A padlock in the word ransomware
getty
Angelo Martino, a former employee of cybersecurity incident response company DigitalMint, recently pleaded guilty to charges related to ransomware attacks against American companies.
Ransomware is malware used by cybercriminals to encrypt and steal data from the computer networks of targeted companies and then demand a ransom payment in exchange for unlocking the data and agreeing not to publish the sensitive stolen data.
Ransomware attacks have been around since 1989, but the early ransomware attacks were relatively rare and the payments small. Ransomware attacks increased dramatically in the 2010s due to the creation of Bitcoin and other cryptocurrencies as well as the development of advanced encryption technology which made it more difficult to recover encrypted files. This led to such major disruptive ransomware attacks such as the WannaCry and NotPetya attacks in 2017 that caused tremendous worldwide disruption.
Beginning around 2012, but becoming more widely prevalent in 2017, the criminal business model for ransomware attacks dramatically changed. Where previously ransomware attacks were done by individual cybercriminal geniuses (the Lex Luthors of cybercrime) who developed the sophisticated ransomware malware, these criminal geniuses found that it actually was more profitable to provide Ransomware on Demand services to less sophisticated cybercriminals and share the proceeds of the attacks done by these less sophisticated cybercriminals referred to as “affiliates.”
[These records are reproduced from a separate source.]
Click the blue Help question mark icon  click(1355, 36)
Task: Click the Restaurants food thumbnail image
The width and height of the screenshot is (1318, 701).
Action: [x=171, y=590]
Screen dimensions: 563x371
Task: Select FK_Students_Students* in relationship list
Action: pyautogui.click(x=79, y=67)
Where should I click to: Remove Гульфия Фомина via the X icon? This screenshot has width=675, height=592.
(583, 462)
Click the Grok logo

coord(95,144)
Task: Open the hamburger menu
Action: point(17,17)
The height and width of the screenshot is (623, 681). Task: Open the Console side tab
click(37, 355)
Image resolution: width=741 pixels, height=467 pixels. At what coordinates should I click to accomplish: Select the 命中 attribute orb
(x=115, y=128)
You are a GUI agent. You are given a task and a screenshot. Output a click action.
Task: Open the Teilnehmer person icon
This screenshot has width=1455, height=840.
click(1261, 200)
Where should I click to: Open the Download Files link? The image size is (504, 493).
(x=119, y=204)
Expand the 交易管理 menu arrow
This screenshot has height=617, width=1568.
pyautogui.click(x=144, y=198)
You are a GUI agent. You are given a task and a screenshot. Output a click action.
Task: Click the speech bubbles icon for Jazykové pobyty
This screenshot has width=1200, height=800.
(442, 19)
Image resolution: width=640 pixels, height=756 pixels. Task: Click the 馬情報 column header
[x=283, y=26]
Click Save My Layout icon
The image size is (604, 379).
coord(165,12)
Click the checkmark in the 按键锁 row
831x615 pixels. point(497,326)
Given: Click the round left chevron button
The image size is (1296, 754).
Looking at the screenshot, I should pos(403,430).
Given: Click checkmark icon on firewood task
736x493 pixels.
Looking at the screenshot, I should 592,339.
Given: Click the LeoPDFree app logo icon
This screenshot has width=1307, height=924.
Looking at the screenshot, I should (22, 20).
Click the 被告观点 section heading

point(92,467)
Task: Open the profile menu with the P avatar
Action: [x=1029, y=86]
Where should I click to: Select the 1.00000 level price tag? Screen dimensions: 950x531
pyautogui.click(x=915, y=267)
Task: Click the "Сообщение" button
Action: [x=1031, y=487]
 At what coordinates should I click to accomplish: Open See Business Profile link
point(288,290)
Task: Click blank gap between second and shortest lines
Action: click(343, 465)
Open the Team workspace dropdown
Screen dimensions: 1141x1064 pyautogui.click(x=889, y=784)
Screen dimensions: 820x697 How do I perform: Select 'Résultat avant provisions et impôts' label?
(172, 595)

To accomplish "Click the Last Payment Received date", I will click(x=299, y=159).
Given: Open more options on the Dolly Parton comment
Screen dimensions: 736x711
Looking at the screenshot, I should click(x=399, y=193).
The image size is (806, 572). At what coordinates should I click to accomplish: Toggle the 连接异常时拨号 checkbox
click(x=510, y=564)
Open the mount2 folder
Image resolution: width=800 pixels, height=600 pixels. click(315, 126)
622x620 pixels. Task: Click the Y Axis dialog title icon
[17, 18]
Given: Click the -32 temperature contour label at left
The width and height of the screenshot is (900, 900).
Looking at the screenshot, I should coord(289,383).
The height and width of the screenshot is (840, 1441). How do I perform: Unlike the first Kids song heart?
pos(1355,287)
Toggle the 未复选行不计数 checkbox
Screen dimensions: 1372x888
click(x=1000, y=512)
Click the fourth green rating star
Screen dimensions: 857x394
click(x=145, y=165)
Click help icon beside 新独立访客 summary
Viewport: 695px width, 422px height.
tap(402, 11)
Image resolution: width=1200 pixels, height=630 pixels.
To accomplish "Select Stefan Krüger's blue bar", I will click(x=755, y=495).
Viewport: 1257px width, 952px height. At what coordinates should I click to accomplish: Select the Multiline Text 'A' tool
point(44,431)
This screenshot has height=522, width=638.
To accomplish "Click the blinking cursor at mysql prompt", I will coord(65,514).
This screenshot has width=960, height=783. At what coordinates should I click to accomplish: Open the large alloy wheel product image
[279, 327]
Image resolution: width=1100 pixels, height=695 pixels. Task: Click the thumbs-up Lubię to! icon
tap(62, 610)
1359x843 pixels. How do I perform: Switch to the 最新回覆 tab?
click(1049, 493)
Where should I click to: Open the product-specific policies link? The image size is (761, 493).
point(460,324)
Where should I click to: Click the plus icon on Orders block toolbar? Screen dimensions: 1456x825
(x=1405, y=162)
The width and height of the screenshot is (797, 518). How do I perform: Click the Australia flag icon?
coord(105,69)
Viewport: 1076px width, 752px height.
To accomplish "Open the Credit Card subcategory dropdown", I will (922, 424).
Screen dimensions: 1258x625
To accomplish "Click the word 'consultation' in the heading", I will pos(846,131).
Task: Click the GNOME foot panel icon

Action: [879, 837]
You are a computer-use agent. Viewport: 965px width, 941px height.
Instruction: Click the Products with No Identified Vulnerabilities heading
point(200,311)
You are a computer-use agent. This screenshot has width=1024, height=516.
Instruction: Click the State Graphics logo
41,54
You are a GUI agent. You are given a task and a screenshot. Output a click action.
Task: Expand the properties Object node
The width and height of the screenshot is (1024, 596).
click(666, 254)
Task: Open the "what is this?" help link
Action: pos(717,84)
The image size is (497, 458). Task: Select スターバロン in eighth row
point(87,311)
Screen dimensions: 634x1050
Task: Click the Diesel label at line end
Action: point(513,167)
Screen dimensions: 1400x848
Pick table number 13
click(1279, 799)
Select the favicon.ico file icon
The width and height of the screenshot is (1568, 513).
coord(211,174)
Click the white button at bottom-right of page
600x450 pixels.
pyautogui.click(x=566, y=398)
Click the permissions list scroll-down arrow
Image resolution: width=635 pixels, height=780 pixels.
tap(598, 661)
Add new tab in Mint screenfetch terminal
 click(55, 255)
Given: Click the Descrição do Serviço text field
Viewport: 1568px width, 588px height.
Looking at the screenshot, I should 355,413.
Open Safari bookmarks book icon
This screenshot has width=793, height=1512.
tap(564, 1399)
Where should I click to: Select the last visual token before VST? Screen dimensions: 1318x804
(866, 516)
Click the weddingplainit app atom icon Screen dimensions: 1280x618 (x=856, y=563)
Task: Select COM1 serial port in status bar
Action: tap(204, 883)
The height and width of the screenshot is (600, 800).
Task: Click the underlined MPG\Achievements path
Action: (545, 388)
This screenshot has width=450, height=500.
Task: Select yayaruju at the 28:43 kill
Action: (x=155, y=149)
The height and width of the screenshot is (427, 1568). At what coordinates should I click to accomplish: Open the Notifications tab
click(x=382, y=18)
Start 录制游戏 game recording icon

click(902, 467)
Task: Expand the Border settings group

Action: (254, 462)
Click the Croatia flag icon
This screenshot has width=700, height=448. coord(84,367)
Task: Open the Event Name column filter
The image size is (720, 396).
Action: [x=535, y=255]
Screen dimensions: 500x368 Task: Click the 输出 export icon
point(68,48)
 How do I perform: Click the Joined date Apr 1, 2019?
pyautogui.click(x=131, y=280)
The developers of the ransomware create toolkits to utilize the ransomware they create and offer it on the Dark Web, that part of the Internet where criminals buy and sell goods and services. Affiliates lease the use of the software in return for a split of the profits with generally between 20% and 40% of the profits going back to the developer. The developers also would provide tutorials and customer support to the affiliates and even negotiation services on behalf of the affiliates following a demand made after an executed ransomware attack with Bitcoin and Monero being the cryptocurrencies of choice for the ransom payments.
Using this business model the FBI said the BlackCat ransomware gang received more than $300 million in ransom payments from more than 1,000 victims worldwide as of September 2023.
Enter Angelo Martino who, along with two other co-conspirators, Kevin Tyler Martin and Ryan Goldberg , acted as affiliates of the ransomware gang BlackCat in attacks against ten targets in 2023 that included a financial services firm that paid a ransom of $25,660,000 and a nonprofit that paid a ransom of $26,793,000. The three co-conspirators, in turn, paid 20% of the ransom cryptocurrencies to BlackCat.
But Martino’s crimes did not stop there.
Generally, once a ransomware demand is made, it is common for negotiations to be done between the hacker and the victim. However, the victim rarely handles the negotiations directly but rather has them done by specialized companies such as Coveware, Sygnia and Martino’s employer, GuidePoint. These companies work in tandem with cyberinsurance companies who write insurance policies that will cover the costs of the ransom. Martino acted as a negotiator for five of his targeted victims and provided confidential information to the BlackCat negotiators including insurance policy limits enabling the BlackCat negotiators to obtain the maximum ransom.
According to U.S. Attorney Jason A. Reding Quinones, “Ransomware victims turned to this defendant for help, and he sold them out from the inside. As he admitted in court, he abused his position at a cyber incident response company to feed confidential information to BlackCat actors, helping them maximize ransom payments from American victims. He then went further, joining the conspiracy himself to deploy ransomware and profit from extortion.”
Kevin Tyler Martin and Ryan Goldberg each pleaded guilty and were sentenced to four years in prison. Angelo Martino is scheduled for sentencing on July 9, 2026.